*Task to complete*
Word for word, print out all of the data, omitting every image.

*Data for analysis*
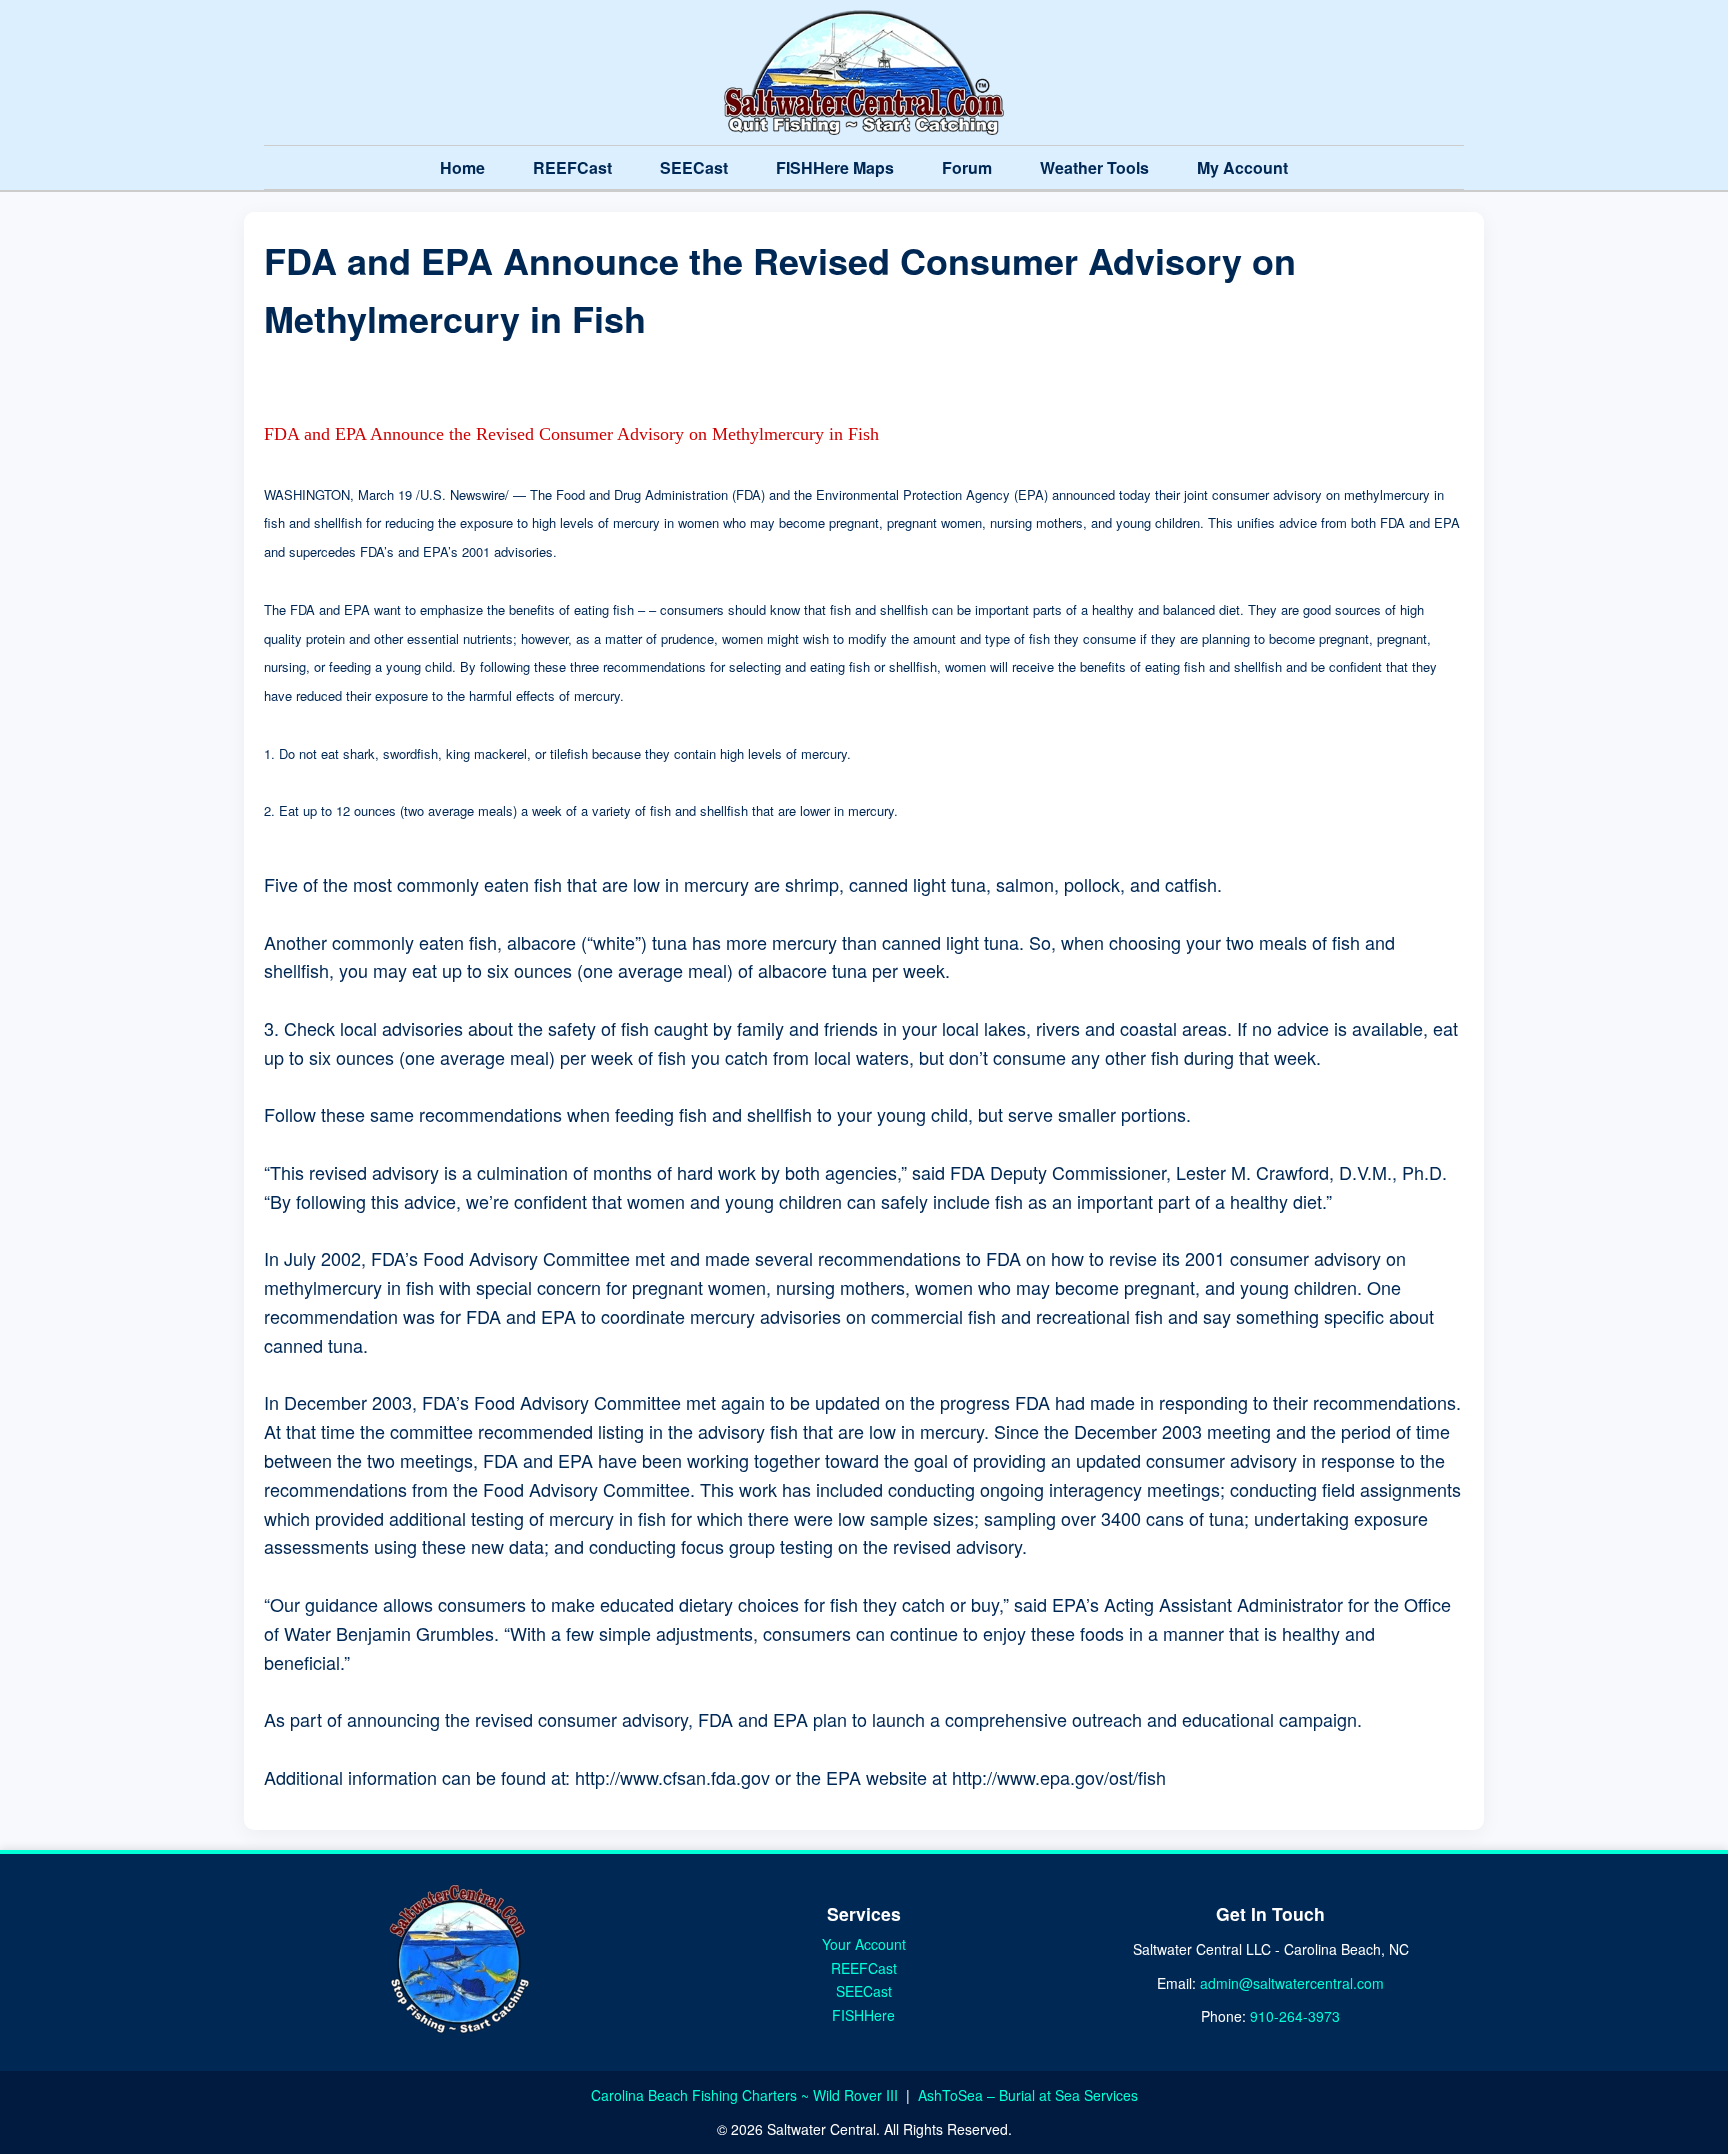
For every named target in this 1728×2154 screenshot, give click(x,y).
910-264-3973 (1295, 2016)
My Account (1242, 167)
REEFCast (572, 167)
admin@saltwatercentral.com (1292, 1983)
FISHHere (863, 2015)
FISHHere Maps (835, 167)
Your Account (864, 1944)
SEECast (694, 167)
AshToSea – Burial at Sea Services (1028, 2095)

*Task response*
For every named target in this 1728×2154 screenshot, give click(x,y).
910-264-3973 (1295, 2016)
My Account (1242, 167)
REEFCast (572, 167)
admin@saltwatercentral.com (1292, 1983)
FISHHere (863, 2015)
FISHHere Maps (835, 167)
Your Account (864, 1944)
SEECast (694, 167)
AshToSea – Burial at Sea Services (1028, 2095)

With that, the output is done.